─── Listed records
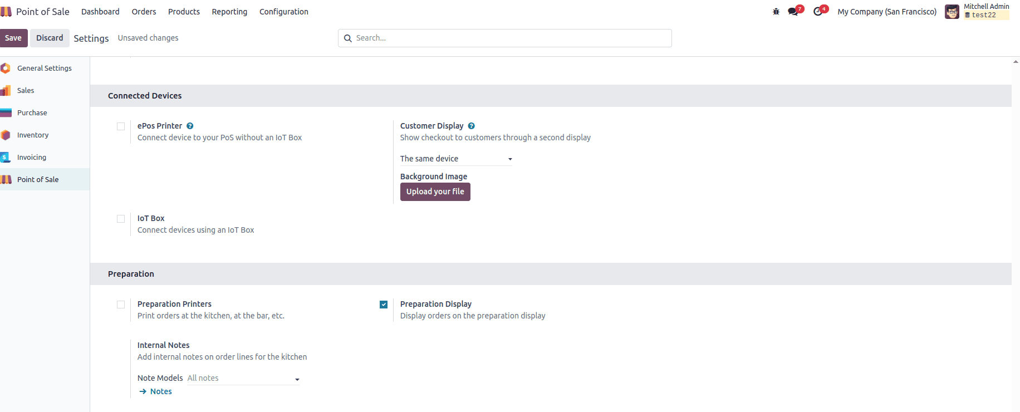The image size is (1020, 412).
Task: Focus the settings Search field
Action: click(x=504, y=38)
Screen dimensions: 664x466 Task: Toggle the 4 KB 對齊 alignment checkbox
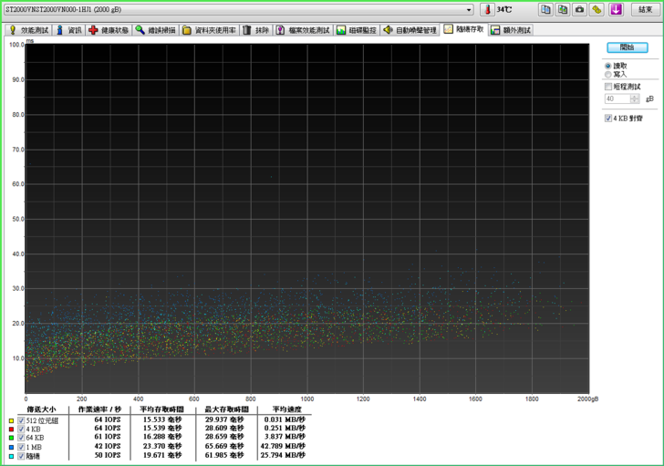[608, 118]
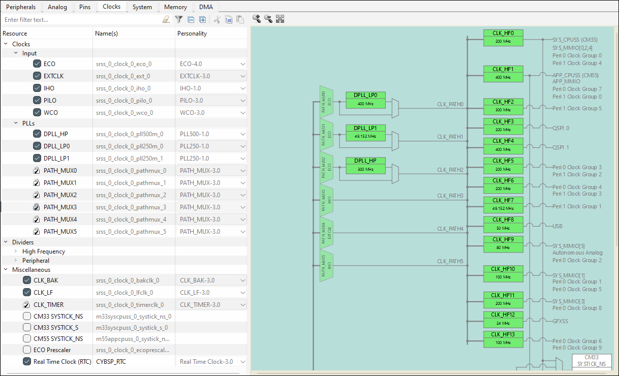Screen dimensions: 619x376
Task: Click the expand all toolbar icon
Action: [x=202, y=19]
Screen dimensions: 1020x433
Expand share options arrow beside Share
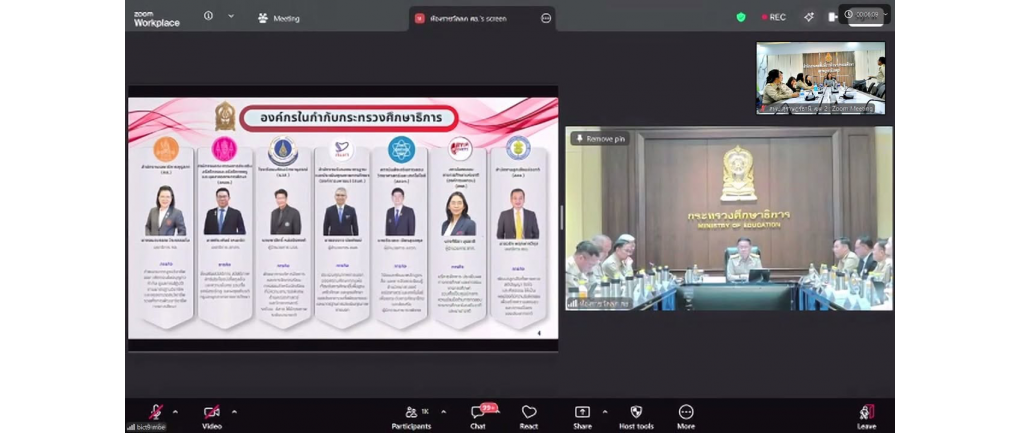click(604, 411)
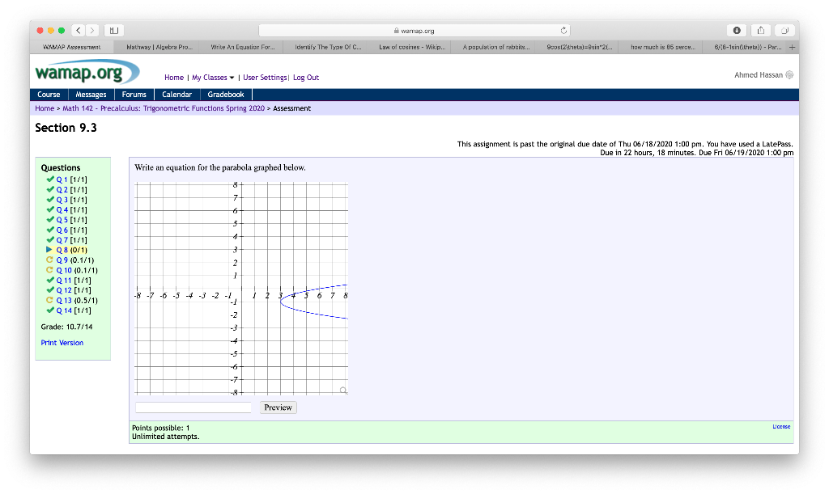Click the answer input field below the graph

193,407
──────
Activity —
Return the lines exactly, from the one containing "Screen dimensions: 1020x433" through the last line above, including both ends and excluding every picture.

Written answer —
Screen dimensions: 1020x433
Expand share options arrow beside Share
click(604, 411)
Click the answer input field below the graph

193,407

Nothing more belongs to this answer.